What's with all the umbrellas?
Three years ago when Hong Kong's activists faced a police crackdown on a pro-democracy revolt against China's Beijing-based authorities, they were armed with little more than plastic umbrellas to shield themselves from a wave of police repression and pepper spray.
Hong Kong has always held a unique degree of autonomy in China, ever since the former colony transitioned from British to Chinese administration in 1997. The thriving hub on China's southern coast boasted economic liberalisation, its own semi-independent government, and freedoms that most on China's mainland don't yet enjoy – such as property rights and an open press.
Fears arose that autonomy was under threat when in September 2014, Beijing authorities proposed a plan to reform laws governing Hong Kong's electoral process. Concerned that the former British colony's politics are already heavily influenced by mainland China, protesters took to the streets – shutting down the heart of Hong Kong's financial district for two months.

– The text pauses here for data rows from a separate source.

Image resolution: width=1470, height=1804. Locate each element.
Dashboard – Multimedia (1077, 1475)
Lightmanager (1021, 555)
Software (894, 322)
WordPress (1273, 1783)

How is the Kong Kong executive chosen?
Over 7.3 million people live in Hong Kong, yet an "election committee" of 1,200 chooses the chief executive. The committee is accused of being stacked with pro-China elites and establishment loyalists. Lam, who was formerly Hong Kong's top bureaucratic chief, was selected with more than twice the number of votes as her rival, John Tsang. Public opinion polls showed he was more popular.
Under Hong Kong's Basic Law – which effectively serves as a constitution for the semi-autonomous "special administrative region" – the chief executive leads the Hong Kong government, but still reports to Chinese officials in Beijing.
Despite taking pride in a more open and progressive culture than Communist-dominated mainland China, Hong Kong's foreign relations are still under Beijing's control.
Following the vote on the weekend, several hundred protesters demonstrated in downtown Hong Kong denouncing Beijing's "interference" in the election amid widespread reports of lobbying of the 1,200 electors to back Lam over Tsang, the more populist and conciliatory finance chief.
Lam has said that she "cannot rule out" Beijing's influence in helping her win the election, the Hong Kong Free Press reported.
What's the reaction to the arrests?
Hong Kong's activists fear that Lam's election could mean greater influence from Beijing.
"The message is strong. I don't see how the society's cracks can be mended," said Chan Kin Man, a university professor seen as one of the "founders" of the Occupy Central Movement.
Amnesty International's China researcher William Nee called the timing of the prosecutions "very alarming."
"They've had years to consider these cases and they just decided to do this now. It does naturally make one think that political considerations might be at play," Nee said.
Prominent activist Joshua Lam, who was convicted of "unlawful assembly" in one of the movement's pinnacle legal battles, promised to "resist until China gives Hong Kong a say in our future."
For her part, Lam pledged to mend political rifts.
"Hong Kong, our home, is suffering from quite a serious divisiveness and has accumulated a lot of frustrations. My priority will be to heal the divide," she told reporters following the announcement of her selection.